▸ **Task instructions**:
Output the entries exactly.

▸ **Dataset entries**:
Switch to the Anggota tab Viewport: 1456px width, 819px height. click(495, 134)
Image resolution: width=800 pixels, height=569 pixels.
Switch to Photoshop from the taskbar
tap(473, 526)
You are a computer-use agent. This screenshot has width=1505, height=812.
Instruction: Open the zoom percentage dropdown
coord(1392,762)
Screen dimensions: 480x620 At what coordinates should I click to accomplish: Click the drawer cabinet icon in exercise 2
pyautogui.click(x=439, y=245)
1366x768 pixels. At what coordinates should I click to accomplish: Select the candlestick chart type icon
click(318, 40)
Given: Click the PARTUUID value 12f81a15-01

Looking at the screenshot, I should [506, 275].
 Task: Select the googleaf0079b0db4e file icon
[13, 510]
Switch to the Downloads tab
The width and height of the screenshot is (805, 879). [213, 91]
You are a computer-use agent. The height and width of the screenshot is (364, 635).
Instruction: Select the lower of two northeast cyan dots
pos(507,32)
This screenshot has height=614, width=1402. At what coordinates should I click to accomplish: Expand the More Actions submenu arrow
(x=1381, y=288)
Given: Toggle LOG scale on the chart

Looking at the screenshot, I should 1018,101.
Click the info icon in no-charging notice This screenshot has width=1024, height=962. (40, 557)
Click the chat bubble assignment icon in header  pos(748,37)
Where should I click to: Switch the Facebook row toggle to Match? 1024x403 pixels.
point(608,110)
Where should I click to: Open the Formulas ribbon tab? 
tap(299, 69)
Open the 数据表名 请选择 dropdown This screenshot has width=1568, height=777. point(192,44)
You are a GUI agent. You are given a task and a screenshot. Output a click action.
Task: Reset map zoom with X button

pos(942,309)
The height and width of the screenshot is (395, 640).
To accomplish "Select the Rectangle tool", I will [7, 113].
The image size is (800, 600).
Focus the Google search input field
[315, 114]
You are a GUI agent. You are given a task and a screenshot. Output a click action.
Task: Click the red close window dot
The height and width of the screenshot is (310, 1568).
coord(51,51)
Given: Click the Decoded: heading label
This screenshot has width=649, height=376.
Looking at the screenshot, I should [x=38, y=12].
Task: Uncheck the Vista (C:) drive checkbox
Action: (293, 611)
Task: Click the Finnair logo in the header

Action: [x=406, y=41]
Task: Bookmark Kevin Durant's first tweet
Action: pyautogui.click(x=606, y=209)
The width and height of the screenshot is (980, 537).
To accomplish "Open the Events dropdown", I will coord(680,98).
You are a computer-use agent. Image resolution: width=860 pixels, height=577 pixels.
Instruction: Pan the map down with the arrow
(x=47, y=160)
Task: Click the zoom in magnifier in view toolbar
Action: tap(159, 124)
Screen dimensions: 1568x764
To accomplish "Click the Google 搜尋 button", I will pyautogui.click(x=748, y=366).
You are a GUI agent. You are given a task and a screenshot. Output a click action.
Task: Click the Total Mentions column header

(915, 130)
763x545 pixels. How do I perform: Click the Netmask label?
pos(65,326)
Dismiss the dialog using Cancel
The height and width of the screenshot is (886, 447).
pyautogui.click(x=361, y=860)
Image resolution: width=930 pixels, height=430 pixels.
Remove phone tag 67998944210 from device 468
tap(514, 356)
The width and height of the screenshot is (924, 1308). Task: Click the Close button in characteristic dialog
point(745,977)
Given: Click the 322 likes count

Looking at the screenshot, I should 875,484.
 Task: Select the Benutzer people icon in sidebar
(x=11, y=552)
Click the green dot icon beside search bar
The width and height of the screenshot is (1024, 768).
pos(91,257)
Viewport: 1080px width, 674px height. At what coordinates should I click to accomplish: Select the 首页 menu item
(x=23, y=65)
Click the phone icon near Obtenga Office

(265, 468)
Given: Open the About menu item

▸ **Finished exercise**:
Switch to the Anggota tab Viewport: 1456px width, 819px height. click(495, 134)
Image resolution: width=800 pixels, height=569 pixels.
Switch to Photoshop from the taskbar
tap(473, 526)
You are a computer-use agent. This screenshot has width=1505, height=812.
Instruction: Open the zoom percentage dropdown
coord(1392,762)
Screen dimensions: 480x620 At what coordinates should I click to accomplish: Click the drawer cabinet icon in exercise 2
pyautogui.click(x=439, y=245)
1366x768 pixels. At what coordinates should I click to accomplish: Select the candlestick chart type icon
click(318, 40)
Given: Click the PARTUUID value 12f81a15-01

Looking at the screenshot, I should [506, 275].
 Task: Select the googleaf0079b0db4e file icon
[13, 510]
Switch to the Downloads tab
The width and height of the screenshot is (805, 879). [213, 91]
You are a computer-use agent. The height and width of the screenshot is (364, 635).
Instruction: Select the lower of two northeast cyan dots
pos(507,32)
This screenshot has height=614, width=1402. At what coordinates should I click to accomplish: Expand the More Actions submenu arrow
(x=1381, y=288)
Given: Toggle LOG scale on the chart

Looking at the screenshot, I should 1018,101.
Click the info icon in no-charging notice This screenshot has width=1024, height=962. (40, 557)
Click the chat bubble assignment icon in header  pos(748,37)
Where should I click to: Switch the Facebook row toggle to Match? 1024x403 pixels.
point(608,110)
Where should I click to: Open the Formulas ribbon tab? 
tap(299, 69)
Open the 数据表名 请选择 dropdown This screenshot has width=1568, height=777. point(192,44)
You are a GUI agent. You are given a task and a screenshot. Output a click action.
Task: Reset map zoom with X button

pos(942,309)
The height and width of the screenshot is (395, 640).
To accomplish "Select the Rectangle tool", I will [7, 113].
The image size is (800, 600).
Focus the Google search input field
[315, 114]
You are a GUI agent. You are given a task and a screenshot. Output a click action.
Task: Click the red close window dot
The height and width of the screenshot is (310, 1568).
coord(51,51)
Given: Click the Decoded: heading label
This screenshot has width=649, height=376.
Looking at the screenshot, I should [x=38, y=12].
Task: Uncheck the Vista (C:) drive checkbox
Action: (293, 611)
Task: Click the Finnair logo in the header

Action: [x=406, y=41]
Task: Bookmark Kevin Durant's first tweet
Action: pyautogui.click(x=606, y=209)
The width and height of the screenshot is (980, 537).
To accomplish "Open the Events dropdown", I will coord(680,98).
You are a computer-use agent. Image resolution: width=860 pixels, height=577 pixels.
Instruction: Pan the map down with the arrow
(x=47, y=160)
Task: Click the zoom in magnifier in view toolbar
Action: tap(159, 124)
Screen dimensions: 1568x764
To accomplish "Click the Google 搜尋 button", I will pyautogui.click(x=748, y=366).
You are a GUI agent. You are given a task and a screenshot. Output a click action.
Task: Click the Total Mentions column header

(915, 130)
763x545 pixels. How do I perform: Click the Netmask label?
pos(65,326)
Dismiss the dialog using Cancel
The height and width of the screenshot is (886, 447).
pyautogui.click(x=361, y=860)
Image resolution: width=930 pixels, height=430 pixels.
Remove phone tag 67998944210 from device 468
tap(514, 356)
The width and height of the screenshot is (924, 1308). Task: Click the Close button in characteristic dialog
point(745,977)
Given: Click the 322 likes count

Looking at the screenshot, I should 875,484.
 Task: Select the Benutzer people icon in sidebar
(x=11, y=552)
Click the green dot icon beside search bar
The width and height of the screenshot is (1024, 768).
pos(91,257)
Viewport: 1080px width, 674px height. At what coordinates should I click to accomplish: Select the 首页 menu item
(x=23, y=65)
Click the phone icon near Obtenga Office

(265, 468)
Given: Open the About menu item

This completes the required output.